Knowledge is power, right?
One, the Brady and discovery rules don’t apply at the pre-indictment stage. So if you are trying to figure out what evidence the government has or what evidence may be out there to exonerate your client, then you are often out of luck. Yet you still have to try to get the best deal possible for your client. You may get a “reverse proffer” from the government, during which it lays out its case against your client. But a reverse proffer is intended to get your client to plead guilty; it’s not intended to help you craft a possible defense to the charges.
What this means in reality, though, is that you have to advise your client about whether to plead guilty when you don’t have all the facts, or even all the facts that the government has. This means the government has the upper hand.
Two, if you are self-reporting quickly to take advantage of DOJ’s new guidelines, then you don’t have much information yet. You haven’t had a chance to conduct an internal investigation and you don’t know the parameters of any wrongdoing or any defenses to it.
In the self-reporting situation, the government doesn’t have that information either. But you are the one there asking for something when you don’t have information to develop your own “expertise.” In fact, at the early stage of an investigation, you are negotiating from the weakest possible position.
The government likes—thrives on, even—its power of authority. That’s why it wants you to self-report early and often and that’s why a reverse proffer is filled with information about the bad stuff your client and none of the information that helps you.These are structural “problems” that advantage only the government.
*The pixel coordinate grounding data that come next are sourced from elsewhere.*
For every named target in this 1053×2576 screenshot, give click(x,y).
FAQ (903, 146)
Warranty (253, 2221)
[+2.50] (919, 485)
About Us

As to the second kind of power (the adorably-named BANTA), let’s face it, there is often no BANTA for the target of an investigation. The only alternative is to go to trial and face steeper consequences than what you face early in the negotiations. For many people, that’s not a great Plan B. The government’s BANTA of going to trial is a stronger position. If the government loses at trial, the prosecutors don’t end up in jail. They just move on to the next case.
Finally, the threat move. We’ve all seen it. If you push back at prosecutors about the strength of their case, then the investigation often escalates. More subpoenas are issued, more documents produced, more witnesses are brought before the grand jury. Plus, the government can always threaten more charges since the only limit is prosecutorial discretion. Those threats are credible ones, too.
The target has no threat move at all.
Final score: Government 3, Target 0.
Edmund Burke said “the greater the power, the more dangerous the abuse.” I would change that quote in this situation to say “the more dangerous the potential abuse.” Either way, I don’t have the solution (yet), but at least we can work to define the problem in our unequal negotiations with the government.